== Segment start ==

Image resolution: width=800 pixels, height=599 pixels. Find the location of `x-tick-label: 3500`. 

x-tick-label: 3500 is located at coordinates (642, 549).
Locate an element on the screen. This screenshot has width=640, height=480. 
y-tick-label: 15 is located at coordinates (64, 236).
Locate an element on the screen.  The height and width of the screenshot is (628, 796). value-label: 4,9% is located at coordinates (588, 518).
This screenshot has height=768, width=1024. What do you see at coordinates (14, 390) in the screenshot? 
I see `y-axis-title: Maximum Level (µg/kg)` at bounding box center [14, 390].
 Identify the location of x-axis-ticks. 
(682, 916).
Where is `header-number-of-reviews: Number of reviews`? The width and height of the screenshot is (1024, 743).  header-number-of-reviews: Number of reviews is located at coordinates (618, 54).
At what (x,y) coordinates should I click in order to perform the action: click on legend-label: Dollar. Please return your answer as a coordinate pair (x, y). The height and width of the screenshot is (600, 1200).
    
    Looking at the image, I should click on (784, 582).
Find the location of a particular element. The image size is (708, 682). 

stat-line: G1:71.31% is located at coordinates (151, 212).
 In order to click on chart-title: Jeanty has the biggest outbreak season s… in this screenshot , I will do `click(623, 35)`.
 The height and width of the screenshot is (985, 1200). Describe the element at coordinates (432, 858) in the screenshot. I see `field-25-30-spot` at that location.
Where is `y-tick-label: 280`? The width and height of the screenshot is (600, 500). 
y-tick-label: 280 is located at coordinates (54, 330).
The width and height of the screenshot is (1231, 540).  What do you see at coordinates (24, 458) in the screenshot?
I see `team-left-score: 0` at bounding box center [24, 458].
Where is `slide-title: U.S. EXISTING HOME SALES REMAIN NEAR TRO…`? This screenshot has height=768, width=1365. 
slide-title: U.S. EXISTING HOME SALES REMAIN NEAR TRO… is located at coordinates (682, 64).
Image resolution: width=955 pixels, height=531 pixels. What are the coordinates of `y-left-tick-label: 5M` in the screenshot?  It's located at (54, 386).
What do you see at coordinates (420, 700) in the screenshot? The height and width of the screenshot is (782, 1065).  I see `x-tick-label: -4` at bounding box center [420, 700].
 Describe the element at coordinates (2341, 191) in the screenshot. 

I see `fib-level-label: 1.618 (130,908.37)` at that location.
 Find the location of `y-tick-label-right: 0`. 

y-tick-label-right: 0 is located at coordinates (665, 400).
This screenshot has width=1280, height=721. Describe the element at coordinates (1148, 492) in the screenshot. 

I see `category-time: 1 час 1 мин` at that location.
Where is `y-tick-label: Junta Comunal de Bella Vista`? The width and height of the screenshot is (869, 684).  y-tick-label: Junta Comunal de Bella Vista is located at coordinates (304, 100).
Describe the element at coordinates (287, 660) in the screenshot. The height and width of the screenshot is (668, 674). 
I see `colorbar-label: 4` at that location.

== Segment end ==

◆ **What the exercise asks**: Copy each of the rows above word for word, keeping them in their original order.

◆ **Solution**:
Image resolution: width=800 pixels, height=599 pixels. Find the location of `x-tick-label: 3500`. 

x-tick-label: 3500 is located at coordinates (642, 549).
Locate an element on the screen. This screenshot has width=640, height=480. 
y-tick-label: 15 is located at coordinates (64, 236).
Locate an element on the screen.  The height and width of the screenshot is (628, 796). value-label: 4,9% is located at coordinates (588, 518).
This screenshot has height=768, width=1024. What do you see at coordinates (14, 390) in the screenshot? 
I see `y-axis-title: Maximum Level (µg/kg)` at bounding box center [14, 390].
 Identify the location of x-axis-ticks. 
(682, 916).
Where is `header-number-of-reviews: Number of reviews`? The width and height of the screenshot is (1024, 743).  header-number-of-reviews: Number of reviews is located at coordinates (618, 54).
At what (x,y) coordinates should I click in order to perform the action: click on legend-label: Dollar. Please return your answer as a coordinate pair (x, y). The height and width of the screenshot is (600, 1200).
    
    Looking at the image, I should click on (784, 582).
Find the location of a particular element. The image size is (708, 682). 

stat-line: G1:71.31% is located at coordinates (151, 212).
 In order to click on chart-title: Jeanty has the biggest outbreak season s… in this screenshot , I will do `click(623, 35)`.
 The height and width of the screenshot is (985, 1200). Describe the element at coordinates (432, 858) in the screenshot. I see `field-25-30-spot` at that location.
Where is `y-tick-label: 280`? The width and height of the screenshot is (600, 500). 
y-tick-label: 280 is located at coordinates (54, 330).
The width and height of the screenshot is (1231, 540).  What do you see at coordinates (24, 458) in the screenshot?
I see `team-left-score: 0` at bounding box center [24, 458].
Where is `slide-title: U.S. EXISTING HOME SALES REMAIN NEAR TRO…`? This screenshot has height=768, width=1365. 
slide-title: U.S. EXISTING HOME SALES REMAIN NEAR TRO… is located at coordinates (682, 64).
Image resolution: width=955 pixels, height=531 pixels. What are the coordinates of `y-left-tick-label: 5M` in the screenshot?  It's located at (54, 386).
What do you see at coordinates (420, 700) in the screenshot? The height and width of the screenshot is (782, 1065).  I see `x-tick-label: -4` at bounding box center [420, 700].
 Describe the element at coordinates (2341, 191) in the screenshot. 

I see `fib-level-label: 1.618 (130,908.37)` at that location.
 Find the location of `y-tick-label-right: 0`. 

y-tick-label-right: 0 is located at coordinates (665, 400).
This screenshot has width=1280, height=721. Describe the element at coordinates (1148, 492) in the screenshot. 

I see `category-time: 1 час 1 мин` at that location.
Where is `y-tick-label: Junta Comunal de Bella Vista`? The width and height of the screenshot is (869, 684).  y-tick-label: Junta Comunal de Bella Vista is located at coordinates (304, 100).
Describe the element at coordinates (287, 660) in the screenshot. The height and width of the screenshot is (668, 674). 
I see `colorbar-label: 4` at that location.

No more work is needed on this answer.